*DOCUMENT SECTION*:
Supported Relational Databases

The Trifacta platform can natively connect to these relational database platforms. Natively supported versions are the following:

  • Oracle 12.1.0.2
  • SQL Server 12.0.4
  • PostgreSQL 9.3.10
  • Teradata 14.10+

    NOTE: To enable Teradata connections, you must download and install Teradata drivers first. For more information, see Enable Teradata Connections.

Additional relational connections can be enabled and configured for the platform. For more information, see Connection Types.

Ports

For any relational source to which you are connecting, the Trifacta node must be able to access it through the specified host and port value.

Please contact your database administrator for the host and port information.

Enable

This feature is enabled automatically. 

NOTE: Disabling this feature hides existing relational connections.

Disable relational publishing

By default, relational connections are read/write, which means that users can create connections that enable writing back to source databases.

  • When this feature is enabled, writeback is enabled for all natively supported relational connection types. See Connection Types.
  • Depending on the connection type, the Trifacta platform writes its data to different field types in the target database. For more information, see Type Conversions.
  • Some limitations apply to relational writeback. See Limitations below.

As needed, you can disable this feature.

Steps:

  1. You can apply this change through the Admin Settings Page (recommended) or trifacta-conf.json. For more information, see Platform Configuration Methods.
  2. Locate the following parameter and set it to false:

    "webapp.connectivity.relationalWriteback.enabled": true,
  3. Save changes and restart the platform.

Publishing through relational connections is disabled.

Limitations

NOTE: Unless otherwise noted, authentication to a relational connection requires basic authentication (username/password) credentials.

*INPUT ROWS*:

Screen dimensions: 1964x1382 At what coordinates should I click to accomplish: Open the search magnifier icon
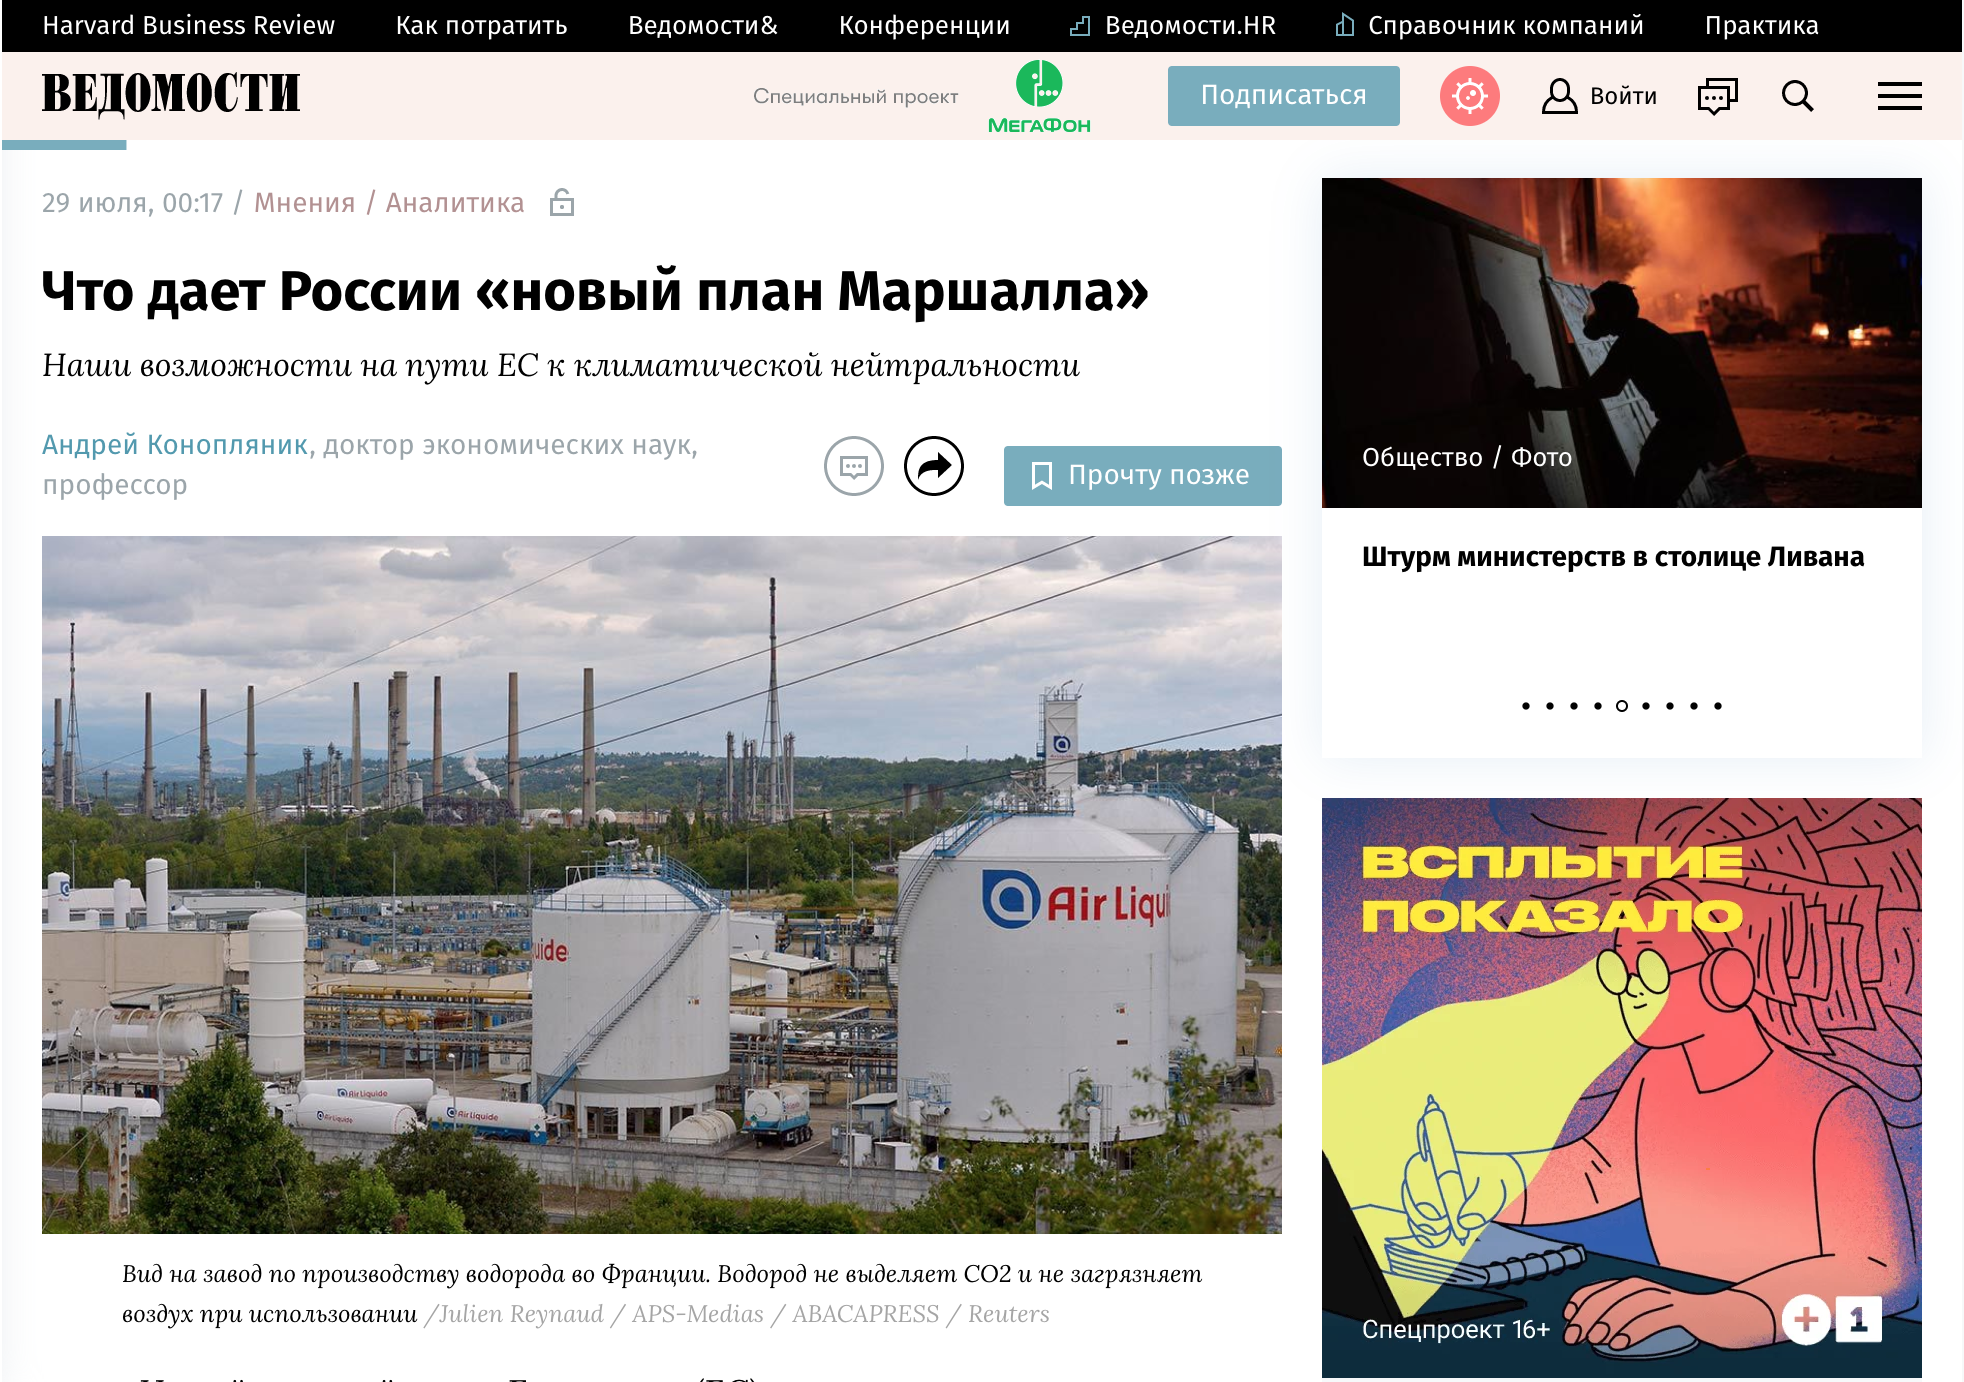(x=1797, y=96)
* * *
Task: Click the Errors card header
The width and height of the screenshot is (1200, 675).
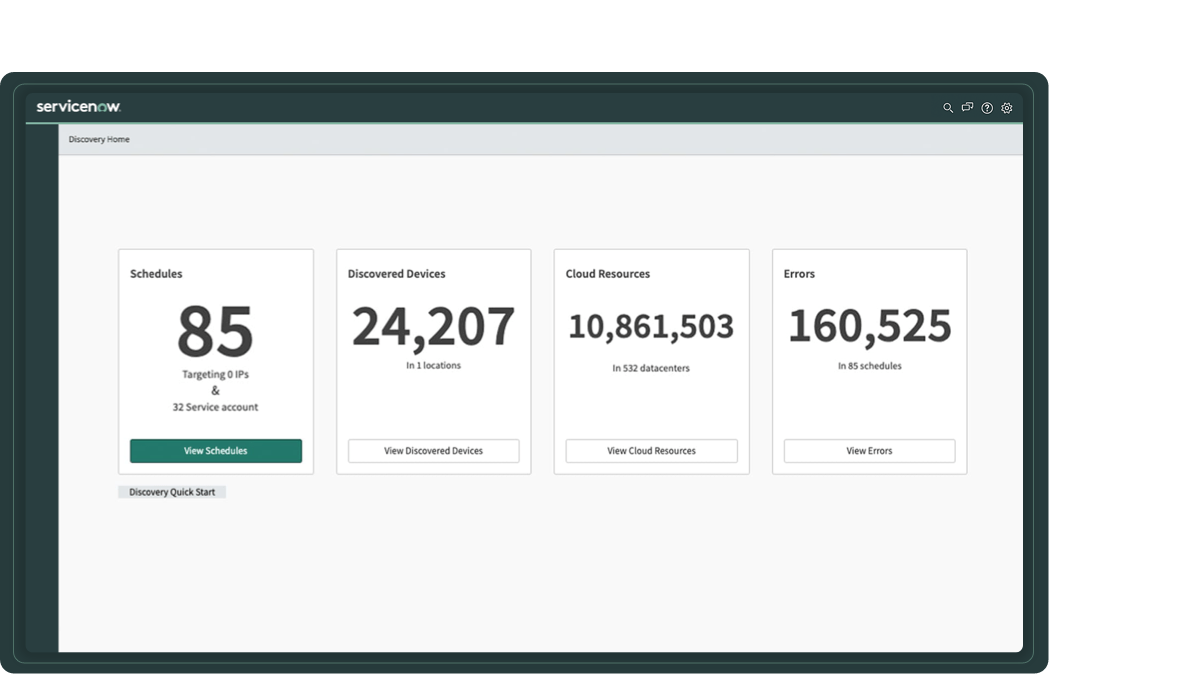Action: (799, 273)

*TASKS TO CARRY OUT*:
a. List every natively supported database version named in the page on supported relational databases.
b. Return the portion of the records that begins with the line containing "Task: Click the Errors card header" and ends with the line containing "Action: (799, 273)", both included, word for word, omitting the pictures.

*WRITTEN RESPONSES*:
a.
- Oracle 12.1.0.2
- SQL Server 12.0.4
- PostgreSQL 9.3.10
- Teradata 14.10+

b.
Task: Click the Errors card header
The width and height of the screenshot is (1200, 675).
Action: (799, 273)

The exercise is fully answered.